CS111 Lecture Notes

Lecture 13 – Wednesday, February 27, 2008

By: Brian Hackel and Chris Hui

File System Robustness

Recall our rename(“a”, “b”) function from last lecture. It just “zaps” a block in-place. It is “atomic.” (quotes here are because we still do have to worry about the write to disk possibly failing, but otherwise, it is mostly robust.

Now consider a harder problem:

rename(“d1/a”, “d2/b”);

Here we have to change two things on the disk: the new directory and the old directory.

But what if the power fails in between these two changes?

A schedule for the above rename action could be as follows:

1) read d2’s directory contents into main memory

2) read d1’s directory contents into main memory

3) clear the “a” entry out of main memory (RAM) in d1 block

4) write d1 block to disk

5) create “b” entry in main memory (RAM) in d2 block

6) write d2 block to disk

But what can go wrong with this schedule?

Suppose we crash (power failure) between steps 4 and 5:

Now we have two directory entries pointing to the same inode.

So after reboot, say we unlink(“d1/a”).

Then the link count on the inode goes to zero, and we reclaim it with its data blocks.

So then if someone else creates a new file, it is given that inode (since it’s free now),

And then “d1/b” points to that new file!

This leads us to the notion of file system correctness invariants (Boolean expressions that are always true).

File System Correctness Invariants:

1) Each block is used for exactly one purpose: boot block, member of superblock, bitmap block, inode block, indirect block, data block, directory block.

2) All referenced blocks are initialized with appropriate data.

3) All referenced blocks are marked “used” in the bitmap.

4) All unreferenced blocks are marked “free” in the bitmap.

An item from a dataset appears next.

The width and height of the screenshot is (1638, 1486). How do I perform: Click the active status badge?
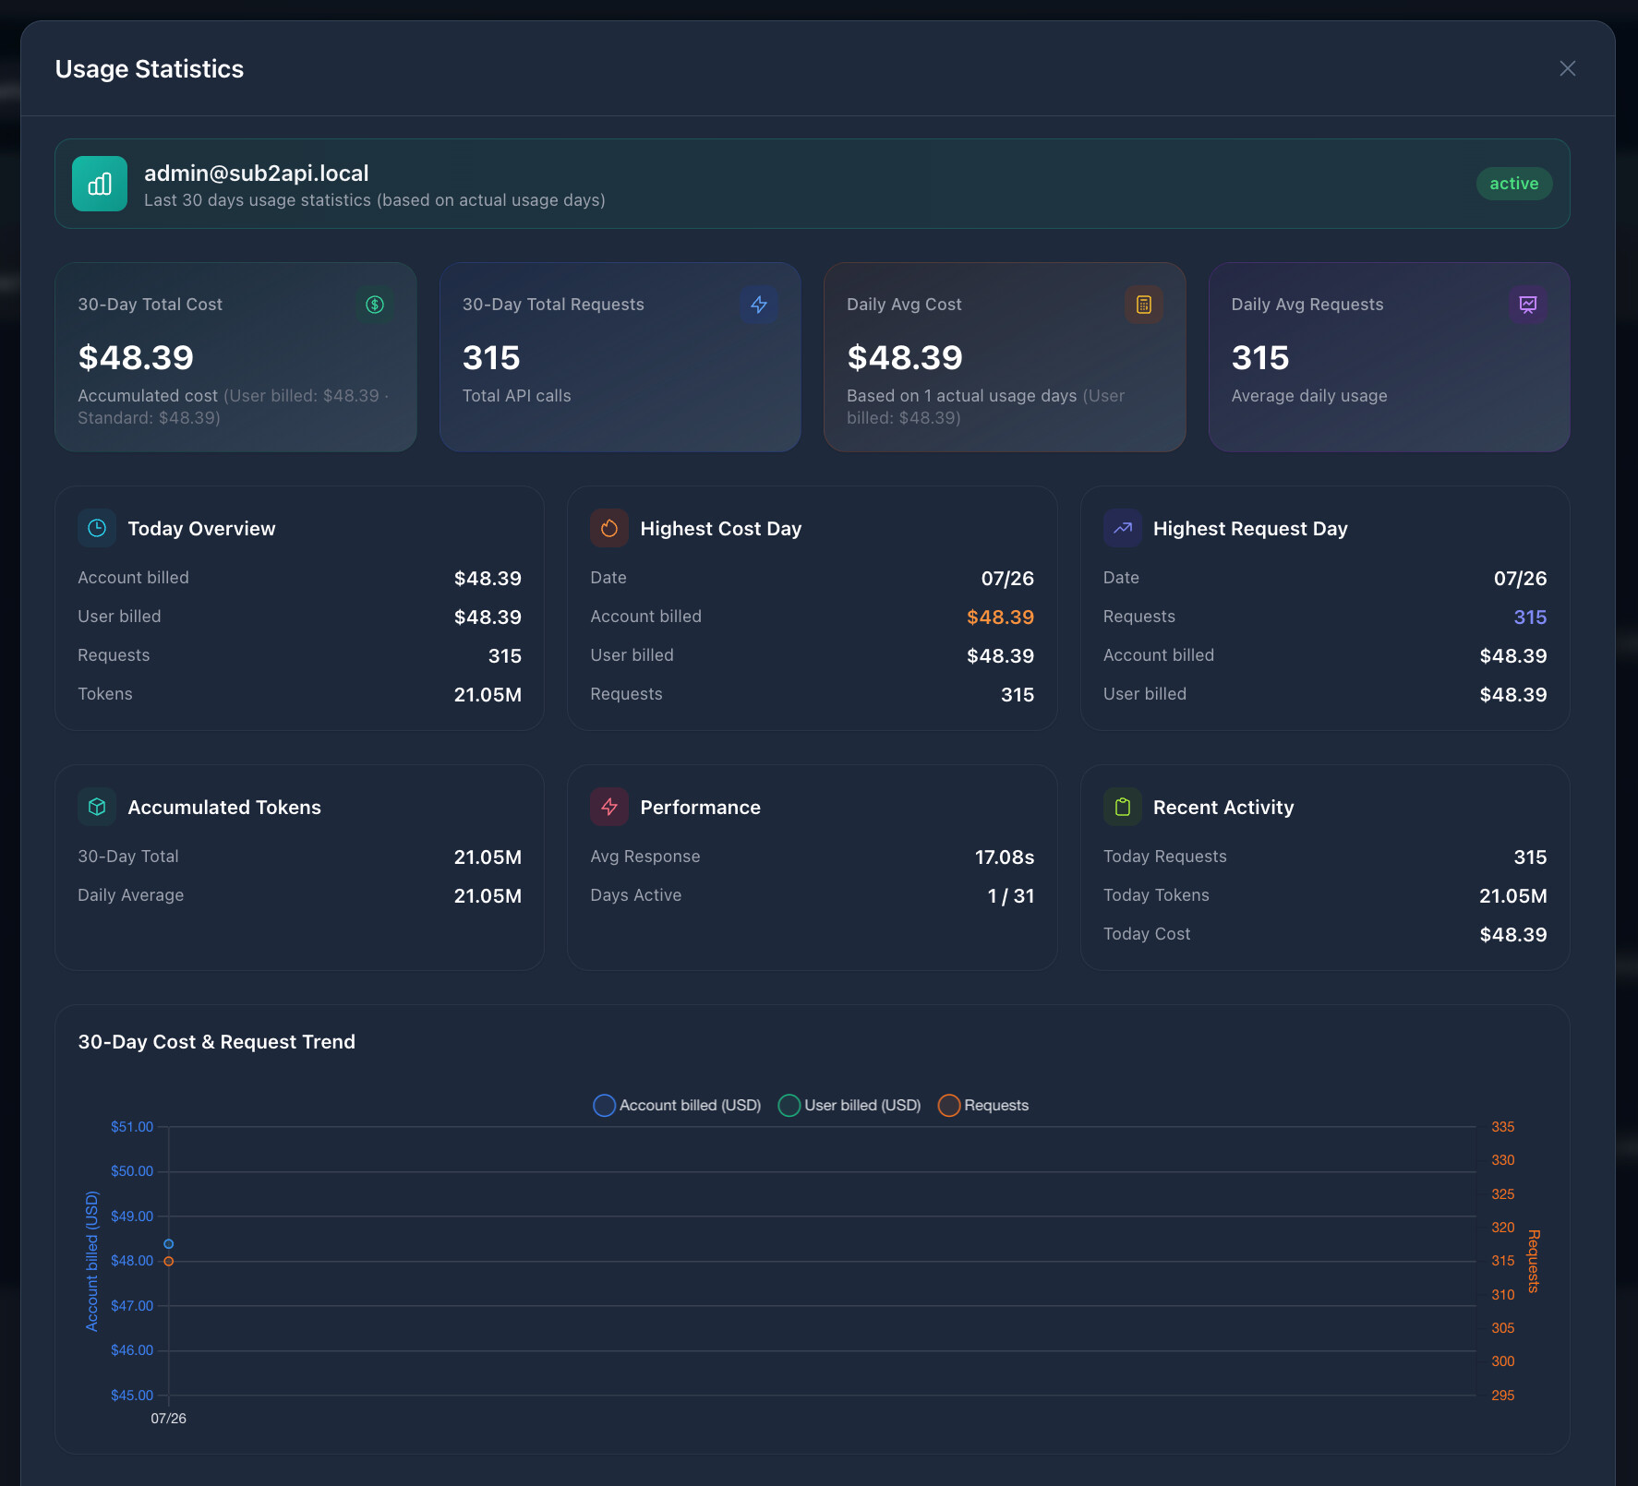(1514, 184)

Consequences of violation of the above (punishment for breaking the law):

1) Disaster – we can lose data and likely crash.

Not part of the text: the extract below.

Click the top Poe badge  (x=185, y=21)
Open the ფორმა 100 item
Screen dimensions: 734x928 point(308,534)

a. For example, if we put data in an indirect block and then try to look up data blocks via that same indirect block, we’re likely going to be pointing toward garbage and crash.

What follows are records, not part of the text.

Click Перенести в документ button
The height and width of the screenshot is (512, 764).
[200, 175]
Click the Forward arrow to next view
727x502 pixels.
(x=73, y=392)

2) Disaster – we can lose data and likely crash.

a. For example, we could end up writing over some data that is already on the disk

3) Disaster – we can have two files writing into the same data block because it was allocated twice (once for each file because its bit was never switched to “used” in the bitmap

4) Not disaster, but inefficiency – we can have a block that never gets used because the file system always reads it in the bitmap as “used” since the bit will never get switched to “free” because it does not really represent a used block.

a. Thus, if we HAVE to give up one of the invariants, this (#4) would be it, and most file systems do. On crash we might lose track of blocks and they never get used again.

b. In Unix: file system check program (fsck)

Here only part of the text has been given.